Ce principe est celui que l’on désigne sous le nom de principe de contradiction. Le principe de contradiction est le critérium universel de toute vérité, en ce sens que toute proposition qui implique une contradiction est par là même convaincue de fausseté ; mais il n’est aussi, en ce sens, qu’un critérium négatif. Il peut bien suffire pour reconnaître la vérité des jugements purement analytiques ; mais, à l’égard de toute connaissance synthétique, il n’est qu’une connaissance sine qua non de la vérité, il n’en saurait être le principe déterminant. Toute pro position qui implique contradiction est fausse ; mais une proposition n’est pas nécessairement vraie par cela seul qu’elle n’est pas contradictoire. Il faut donc chercher ailleurs le principe de tous les jugements qui ne sont pas purement analytiques.

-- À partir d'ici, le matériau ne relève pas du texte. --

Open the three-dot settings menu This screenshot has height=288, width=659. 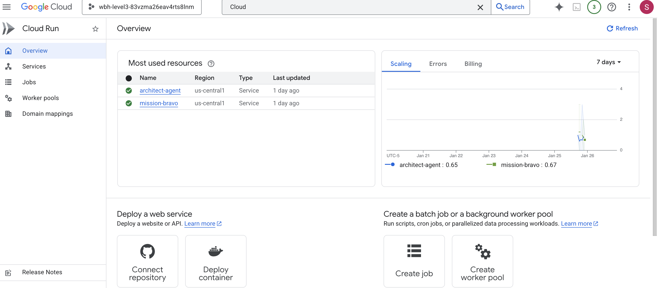[629, 7]
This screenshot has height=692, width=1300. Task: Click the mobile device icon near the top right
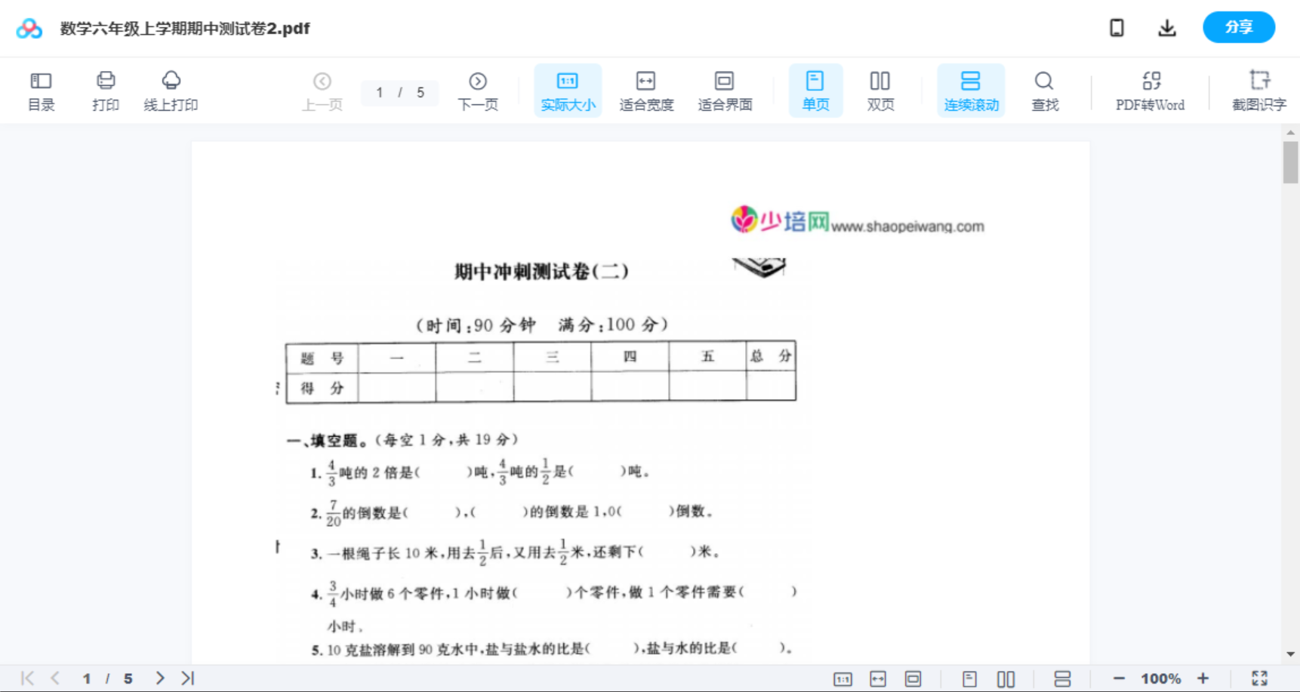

Ce principe nous est déjà connu. Kant le formule ici (p. 216 217) en disant qu’il consiste en ce que « tout objet (de connaissance) est soumis aux conditions nécessaires de l’unité synthétique des éléments divers de l’intuition au sein d’une expérience possible. » Sans ces conditions en effet, il peut bien y avoir encore une rapsodie de perceptions sans lien entre elles ; il n’y a point pour nous d’expérience possible, partant point de connaissance. C’est donc la possibilité de l’expérience qui est le principe et le critérium de la valeur de tous nos jugements synthétiques. « C’est elle, dit Kant (p. 215), qui donne la réalité objective à toutes nos connaissances à priori. » Mais il ne suffit pas d’énoncer ce principe général, il faut le poursuivre dans ses diverses applications, ou retracer le tableau systématique de tous les principes synthétiques de l’entendement pur, c’est-à-dire de tous les principes qui servent à priori de règles à l’expérience. C’est là le travail nouveau que Kant va entreprendre.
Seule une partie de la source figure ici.